WORKING DATA:
'''
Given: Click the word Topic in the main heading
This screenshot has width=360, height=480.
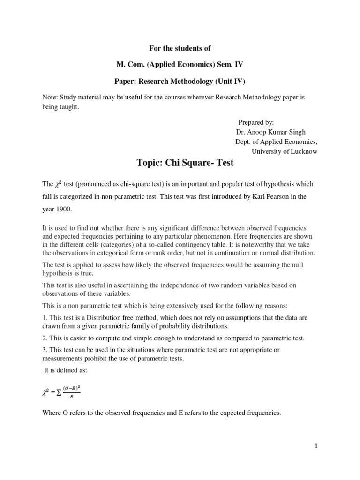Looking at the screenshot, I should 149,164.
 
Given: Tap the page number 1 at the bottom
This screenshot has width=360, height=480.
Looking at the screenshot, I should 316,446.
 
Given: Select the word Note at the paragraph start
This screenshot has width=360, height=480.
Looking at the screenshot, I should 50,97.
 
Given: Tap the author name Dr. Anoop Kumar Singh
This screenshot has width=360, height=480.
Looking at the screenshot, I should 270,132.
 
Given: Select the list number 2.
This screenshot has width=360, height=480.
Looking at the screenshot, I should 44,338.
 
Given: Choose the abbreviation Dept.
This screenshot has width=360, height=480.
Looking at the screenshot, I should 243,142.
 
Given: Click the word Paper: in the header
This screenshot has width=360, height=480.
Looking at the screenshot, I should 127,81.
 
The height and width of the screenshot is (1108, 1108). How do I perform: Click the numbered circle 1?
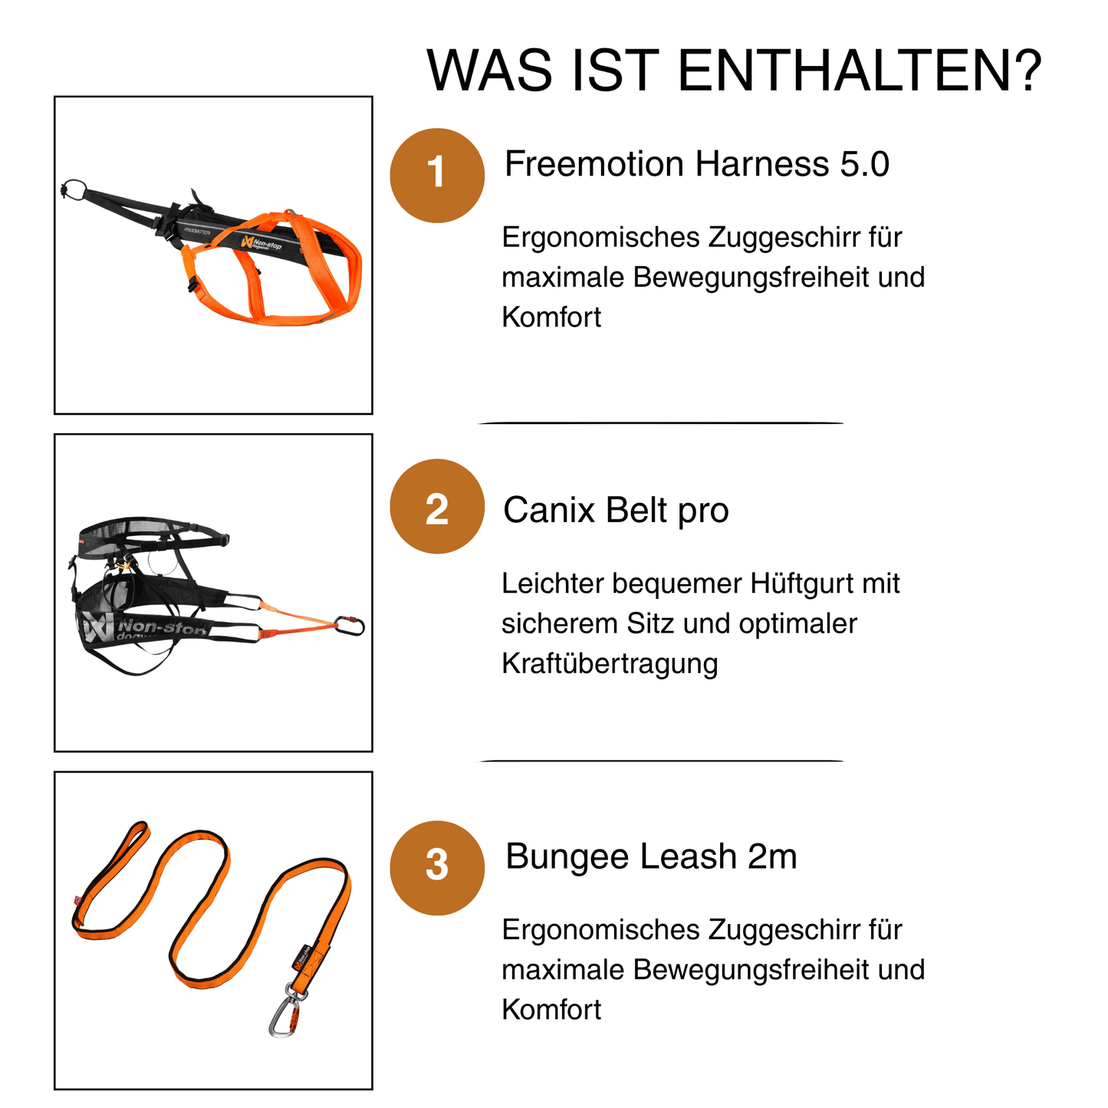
'''
'''
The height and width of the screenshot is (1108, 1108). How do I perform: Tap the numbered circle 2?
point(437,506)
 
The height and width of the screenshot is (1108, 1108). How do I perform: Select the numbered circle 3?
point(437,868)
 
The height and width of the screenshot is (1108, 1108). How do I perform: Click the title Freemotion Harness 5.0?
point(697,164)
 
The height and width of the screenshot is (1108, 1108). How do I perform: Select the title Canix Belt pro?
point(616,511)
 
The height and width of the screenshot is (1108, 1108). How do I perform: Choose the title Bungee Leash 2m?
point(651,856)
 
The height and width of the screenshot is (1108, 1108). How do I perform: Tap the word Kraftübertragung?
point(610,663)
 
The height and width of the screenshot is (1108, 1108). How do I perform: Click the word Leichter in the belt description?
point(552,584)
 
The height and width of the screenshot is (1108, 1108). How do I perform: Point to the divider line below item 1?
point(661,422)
'''
'''
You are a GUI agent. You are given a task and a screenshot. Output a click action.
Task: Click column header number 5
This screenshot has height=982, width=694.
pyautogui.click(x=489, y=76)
'''
WHAT IS BEING ASKED:
Starting with the line containing "the word Kraftübertragung?" and going on through the line containing "point(661,422)", write out every line of the listing again, requests included. Shift each answer coordinate by adding 119 to it.

SOLUTION TO THIS EXERCISE:
The height and width of the screenshot is (1108, 1108). How do I perform: Tap the word Kraftübertragung?
point(729,782)
 
The height and width of the screenshot is (1108, 1108). How do I perform: Click the word Leichter in the belt description?
point(671,703)
 
The height and width of the screenshot is (1108, 1108). How do I perform: Point to the divider line below item 1?
point(780,541)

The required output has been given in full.